Several articles describe the sometimes uneasy alliances linking forest-dependent communities and international environmental advocates. Katrina Brown and Sergio Rosendo, both of the University of East Anglia, discuss groups of Brazilian Amazon rubber tappers, isolated forest communities whose extraction of rubber and other forest products for subsistence is seen by many as "sustainable." Rubber tappers have used their image as defenders of the forest to gain support from conservation groups such as the World Wide Fund for Nature, while those same conservation groups have used their support for rubber tappers to legitimize their involvement in local struggles over land rights. The authors find that the alliance has empowered the rubber tappers politically: Environmental groups facilitated the participation of rubber tappers in the planning of a subsequent World Bank project. But difficulty establishing marketing networks for rain-forest products and lack of management experience keep rubber tappers from doing any better than just scraping by.

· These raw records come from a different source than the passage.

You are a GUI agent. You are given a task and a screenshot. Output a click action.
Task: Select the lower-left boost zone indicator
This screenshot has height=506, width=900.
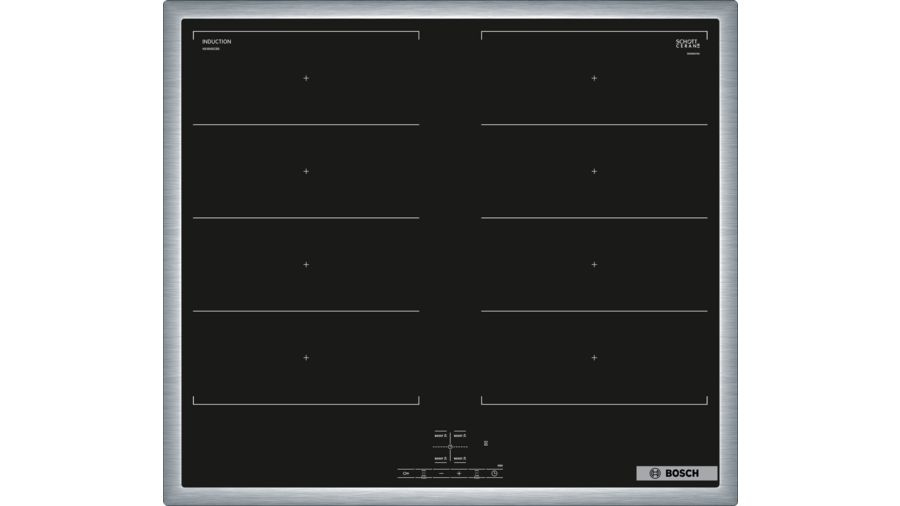440,458
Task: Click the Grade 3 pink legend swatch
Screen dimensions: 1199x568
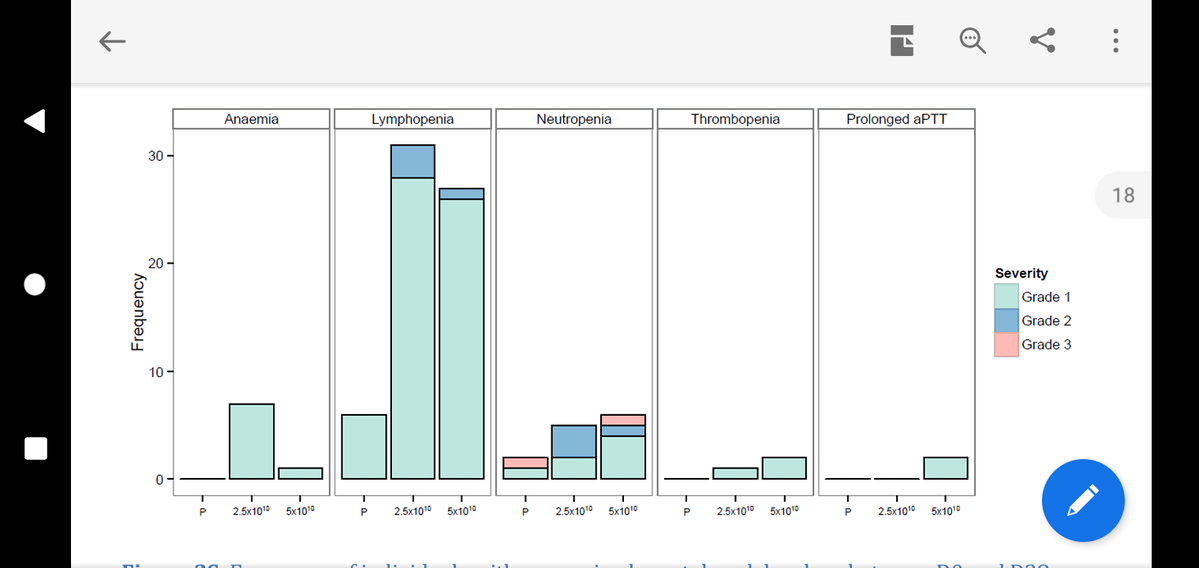Action: click(x=1006, y=345)
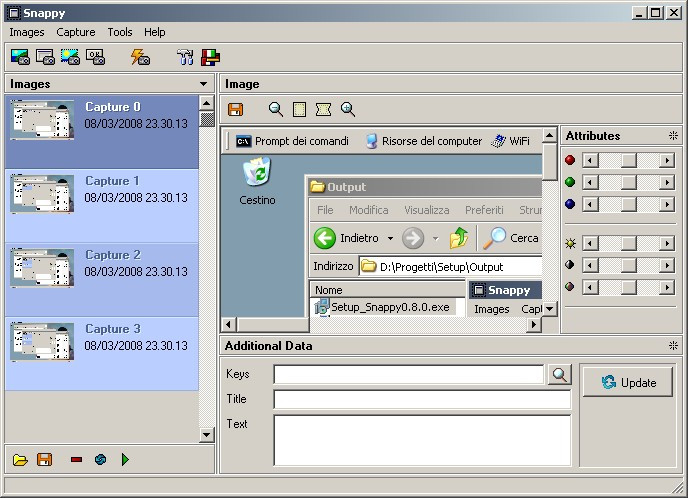Open folder icon in Images panel bottom

pos(20,459)
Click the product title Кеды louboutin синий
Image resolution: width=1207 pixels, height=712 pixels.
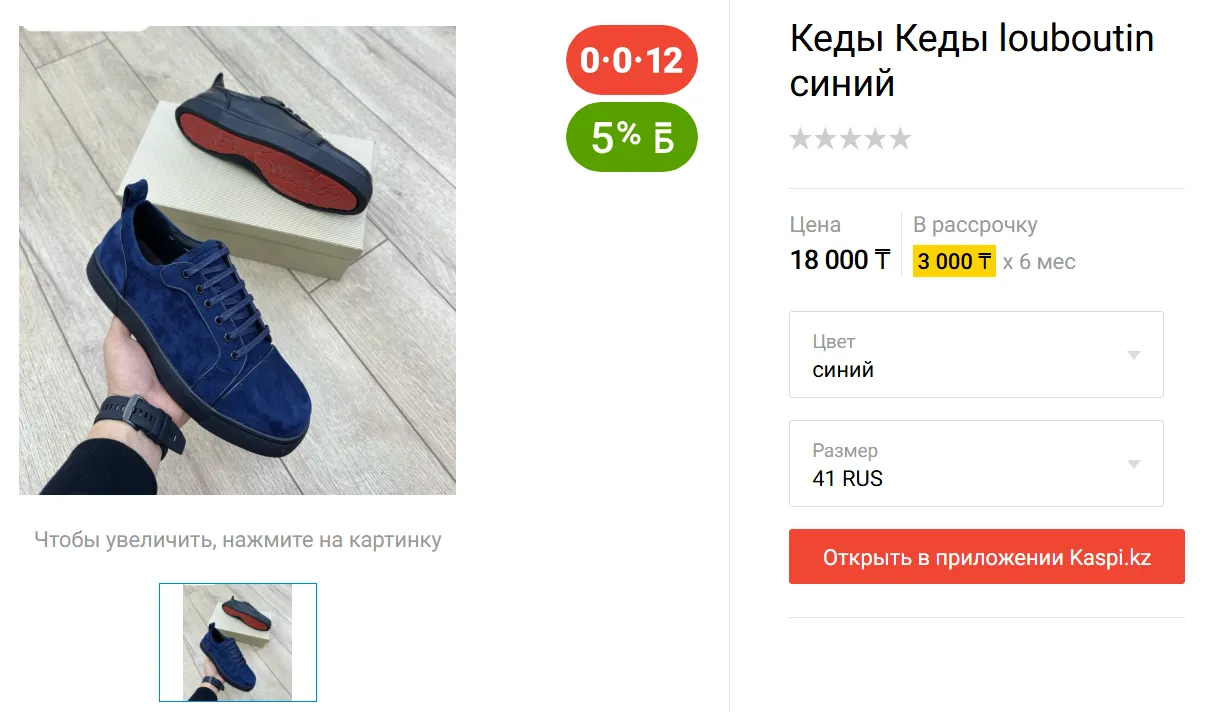coord(971,61)
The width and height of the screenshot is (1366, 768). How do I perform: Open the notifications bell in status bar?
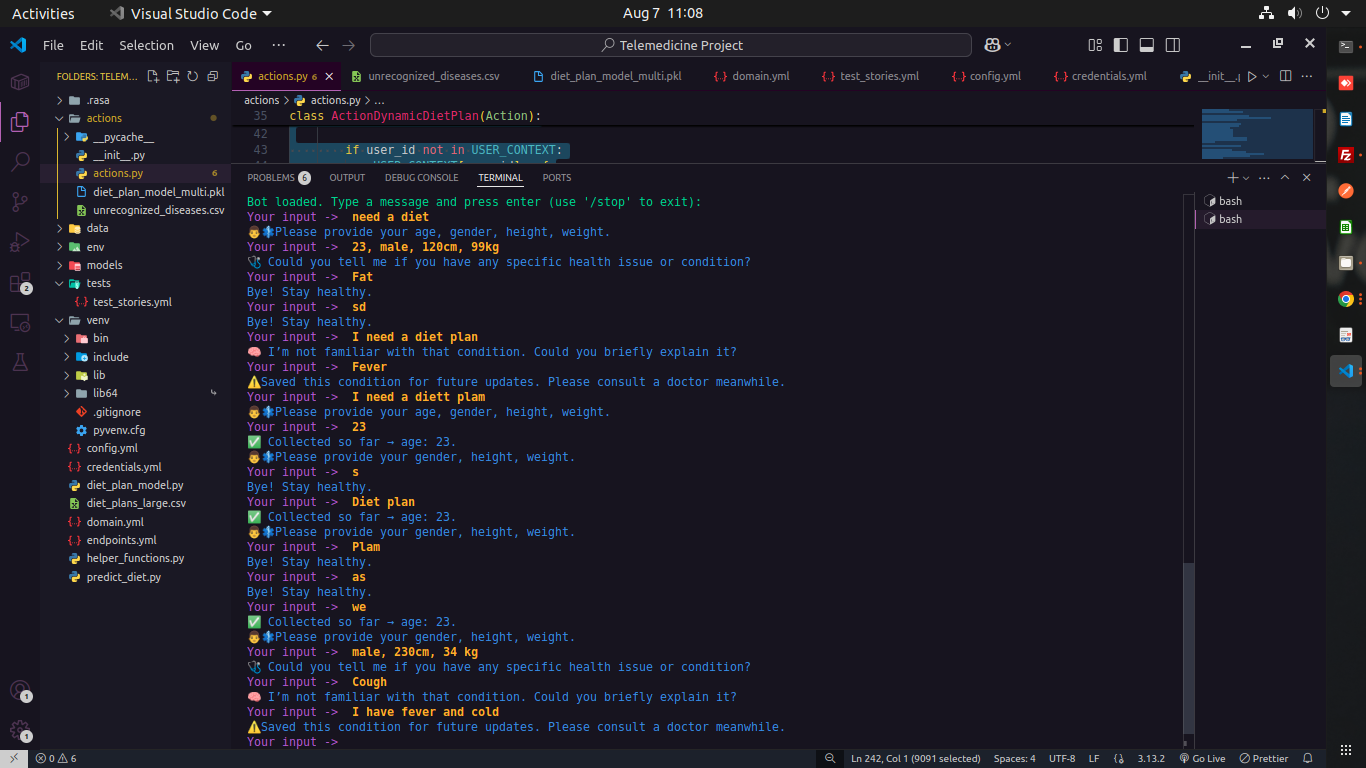click(1307, 758)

A broader alliance of multilateral institutions and conservation groups is being tested in Indonesia, where the World Bank has attempted to transform itself into an agent of forest-policy reform in the wake of the 1997 financial crisis. However, as articles by Murdoch University’s John F. McCarthy and Yale University’s Emily E. Harwell explain, in the eyes of reformers, the credibility of the World Bank and the broader donor community is compromised by its legacy of support for the Suharto regime’s socially and ecologically destructive forest-management policies.
Harwell also provides a fascinating analysis of the implications of using high-tech Geographical Information Systems (GIS) to map the forest fires that ravaged Indonesia in 1997 and 1998. GIS is a computerized tool that enables analysts to map geographical data, often obtained by "remote sensing" methods such as satellite photos. According to Harwell, GIS became "the lingua franca in which competing discourses of disaster addressed each other." As a result, the perspectives of the communities most affected by the fires were overlooked by international media coverage as well as by Association of Southeast Asian Nations and donor agencies. At the same time, however, GIS technology enabled Indonesian nongovernmental organizations to prove that the vast majority of fires originated from commercial plantations rather than from subsistence farmers, whom the government blamed for the disaster.
The articles in this collection suggest that international actors can have significant influence on the domestic political economy of forests, and that the threshold of understanding necessary to intervene and "do no harm" is daunting. But many of the contributors cautiously acknowledge the potential for international actors such as the World Bank to "do good." The protesters in Prague, however, are unlikely to recognize that potential until the bank and institutions like it compile a better track record of promoting the interests of forests and the people who live in them.